Insightfully PR

Just Don’t Call It A Survey

Written by Jay Williams | Jun 21, 2018 12:00:00 AM

When Twitter first went mainstream I remember detractors complaining “it’s just people tweeting what they had for breakfast – boring.”  OK, there was some of that. Quite a bit, actually. But I used to defend Twitter back then. “Well yes,” I’d say. “But it’s not compulsory. There’s nothing to stop you tweeting, you know, interesting stuff.”

And so with surveys.  They’re seen as the lazy PR’s routine, route one cop-out.  Because they were once new, and they worked, people fell into the habit of suggesting them for everything.  And gradually the link between the sponsor and the content became so tenuous the media would just run the survey without crediting the source, because it represented an abrupt and irrelevant non sequitur.  The media came to loathe them. Clients began to tire of seeing them in pitches and even PRs rolled their eyes when they were mooted in brainstorms.

Task prompt ▸ Rewrite the section of the PR surveys article starting at "And so with" and ending at "mooted in brainstorms.", changing "brainstorms" to "meetings". The material that comes next is drawn from a separate, unrelated source.

Records supplied ▸
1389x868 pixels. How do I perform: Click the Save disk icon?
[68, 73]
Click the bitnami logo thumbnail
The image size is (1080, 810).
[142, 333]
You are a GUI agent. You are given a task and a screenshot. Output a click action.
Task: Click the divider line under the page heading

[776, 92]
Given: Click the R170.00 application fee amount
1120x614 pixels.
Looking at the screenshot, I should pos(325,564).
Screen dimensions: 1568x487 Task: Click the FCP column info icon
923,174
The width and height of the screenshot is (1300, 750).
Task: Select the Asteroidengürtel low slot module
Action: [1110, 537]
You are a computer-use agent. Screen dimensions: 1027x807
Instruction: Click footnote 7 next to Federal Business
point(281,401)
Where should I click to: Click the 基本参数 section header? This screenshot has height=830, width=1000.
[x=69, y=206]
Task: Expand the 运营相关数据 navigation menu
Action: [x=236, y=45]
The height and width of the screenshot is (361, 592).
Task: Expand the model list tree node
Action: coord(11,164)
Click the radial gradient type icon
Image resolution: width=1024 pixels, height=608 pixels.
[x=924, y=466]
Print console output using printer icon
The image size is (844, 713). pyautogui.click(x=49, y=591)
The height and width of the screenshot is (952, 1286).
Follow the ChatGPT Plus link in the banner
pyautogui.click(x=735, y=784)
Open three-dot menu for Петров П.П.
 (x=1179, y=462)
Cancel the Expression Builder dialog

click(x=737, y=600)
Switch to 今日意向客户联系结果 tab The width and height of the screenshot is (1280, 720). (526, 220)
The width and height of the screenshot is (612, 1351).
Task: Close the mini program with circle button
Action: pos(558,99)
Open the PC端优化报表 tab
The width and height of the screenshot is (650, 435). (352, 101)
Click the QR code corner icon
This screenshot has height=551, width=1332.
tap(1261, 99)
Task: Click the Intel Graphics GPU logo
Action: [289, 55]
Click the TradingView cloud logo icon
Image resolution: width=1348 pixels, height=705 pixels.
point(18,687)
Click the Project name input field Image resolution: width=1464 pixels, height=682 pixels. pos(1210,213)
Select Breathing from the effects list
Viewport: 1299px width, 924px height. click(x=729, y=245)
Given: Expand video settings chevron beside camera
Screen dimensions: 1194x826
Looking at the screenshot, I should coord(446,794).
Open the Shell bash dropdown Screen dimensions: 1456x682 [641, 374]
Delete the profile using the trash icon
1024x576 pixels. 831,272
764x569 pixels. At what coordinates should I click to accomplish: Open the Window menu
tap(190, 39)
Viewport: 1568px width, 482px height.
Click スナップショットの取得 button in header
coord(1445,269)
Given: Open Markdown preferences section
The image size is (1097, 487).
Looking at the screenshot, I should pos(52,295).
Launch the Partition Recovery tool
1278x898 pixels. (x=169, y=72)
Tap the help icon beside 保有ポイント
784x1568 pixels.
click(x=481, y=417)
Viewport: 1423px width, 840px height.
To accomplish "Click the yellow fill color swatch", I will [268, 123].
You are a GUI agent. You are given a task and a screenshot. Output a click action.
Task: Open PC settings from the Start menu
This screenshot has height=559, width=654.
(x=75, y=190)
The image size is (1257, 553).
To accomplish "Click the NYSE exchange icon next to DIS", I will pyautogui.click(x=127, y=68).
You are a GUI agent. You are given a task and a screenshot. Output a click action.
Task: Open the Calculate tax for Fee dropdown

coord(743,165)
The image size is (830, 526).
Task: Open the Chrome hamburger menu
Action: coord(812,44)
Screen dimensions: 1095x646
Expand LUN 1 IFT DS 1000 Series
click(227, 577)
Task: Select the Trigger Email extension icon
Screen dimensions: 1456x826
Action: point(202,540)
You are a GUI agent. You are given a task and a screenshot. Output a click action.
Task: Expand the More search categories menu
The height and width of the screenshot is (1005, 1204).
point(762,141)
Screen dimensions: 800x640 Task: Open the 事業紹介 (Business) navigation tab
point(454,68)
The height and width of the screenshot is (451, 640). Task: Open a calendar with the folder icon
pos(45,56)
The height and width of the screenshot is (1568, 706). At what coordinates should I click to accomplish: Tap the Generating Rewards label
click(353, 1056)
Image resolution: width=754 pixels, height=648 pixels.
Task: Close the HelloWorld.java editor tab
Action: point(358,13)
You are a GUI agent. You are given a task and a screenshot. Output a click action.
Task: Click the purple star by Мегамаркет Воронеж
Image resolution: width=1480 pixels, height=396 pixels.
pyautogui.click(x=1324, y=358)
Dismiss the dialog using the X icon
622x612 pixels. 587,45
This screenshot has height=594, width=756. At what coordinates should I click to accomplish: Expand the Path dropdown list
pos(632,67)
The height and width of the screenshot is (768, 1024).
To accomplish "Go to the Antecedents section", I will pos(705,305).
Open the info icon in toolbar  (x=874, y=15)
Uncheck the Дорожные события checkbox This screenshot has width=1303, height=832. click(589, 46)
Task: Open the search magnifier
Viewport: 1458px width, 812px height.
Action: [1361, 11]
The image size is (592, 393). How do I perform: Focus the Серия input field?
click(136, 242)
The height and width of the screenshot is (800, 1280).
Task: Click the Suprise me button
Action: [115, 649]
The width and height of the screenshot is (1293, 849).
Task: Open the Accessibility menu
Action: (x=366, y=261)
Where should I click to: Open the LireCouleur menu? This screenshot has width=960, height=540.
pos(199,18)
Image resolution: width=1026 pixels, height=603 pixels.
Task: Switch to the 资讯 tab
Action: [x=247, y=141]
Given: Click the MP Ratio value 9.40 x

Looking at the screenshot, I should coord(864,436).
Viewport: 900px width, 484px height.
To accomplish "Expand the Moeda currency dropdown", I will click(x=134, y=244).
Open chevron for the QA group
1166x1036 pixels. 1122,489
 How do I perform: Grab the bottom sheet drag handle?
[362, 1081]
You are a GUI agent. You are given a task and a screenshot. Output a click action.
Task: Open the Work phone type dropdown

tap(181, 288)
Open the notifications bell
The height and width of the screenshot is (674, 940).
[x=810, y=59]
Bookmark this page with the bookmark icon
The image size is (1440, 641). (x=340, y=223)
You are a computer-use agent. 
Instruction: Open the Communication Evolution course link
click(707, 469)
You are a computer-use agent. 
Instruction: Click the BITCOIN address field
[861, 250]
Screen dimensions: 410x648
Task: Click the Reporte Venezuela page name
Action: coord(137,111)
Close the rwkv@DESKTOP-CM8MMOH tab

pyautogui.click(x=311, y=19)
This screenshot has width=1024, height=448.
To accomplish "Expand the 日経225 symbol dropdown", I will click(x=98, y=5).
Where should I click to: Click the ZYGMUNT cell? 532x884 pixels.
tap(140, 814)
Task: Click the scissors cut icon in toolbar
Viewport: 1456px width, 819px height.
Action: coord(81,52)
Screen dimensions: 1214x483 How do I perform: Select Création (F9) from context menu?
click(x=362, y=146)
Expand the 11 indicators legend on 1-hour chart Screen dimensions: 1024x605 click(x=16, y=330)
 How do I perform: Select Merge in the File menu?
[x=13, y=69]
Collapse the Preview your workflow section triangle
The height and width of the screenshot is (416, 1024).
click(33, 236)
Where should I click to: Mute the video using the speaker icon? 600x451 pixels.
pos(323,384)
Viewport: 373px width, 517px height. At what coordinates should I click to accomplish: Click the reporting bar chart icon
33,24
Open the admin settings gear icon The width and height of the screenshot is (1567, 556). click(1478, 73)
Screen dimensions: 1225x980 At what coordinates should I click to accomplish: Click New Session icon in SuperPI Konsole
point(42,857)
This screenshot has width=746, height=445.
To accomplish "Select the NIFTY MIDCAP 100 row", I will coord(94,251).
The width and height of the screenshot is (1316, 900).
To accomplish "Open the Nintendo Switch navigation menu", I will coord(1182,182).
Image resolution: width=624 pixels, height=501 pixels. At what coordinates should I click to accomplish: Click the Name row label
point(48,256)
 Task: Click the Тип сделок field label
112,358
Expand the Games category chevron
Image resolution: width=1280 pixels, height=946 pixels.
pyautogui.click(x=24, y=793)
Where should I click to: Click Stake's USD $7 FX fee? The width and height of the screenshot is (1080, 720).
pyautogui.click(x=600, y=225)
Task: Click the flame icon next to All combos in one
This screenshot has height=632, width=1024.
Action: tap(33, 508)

Result of this exercise ▸
And so with surveys.  They’re seen as the lazy PR’s routine, route one cop-out.  Because they were once new, and they worked, people fell into the habit of suggesting them for everything.  And gradually the link between the sponsor and the content became so tenuous the media would just run the survey without crediting the source, because it represented an abrupt and irrelevant non sequitur.  The media came to loathe them. Clients began to tire of seeing them in pitches and even PRs rolled their eyes when they were mooted in meetings.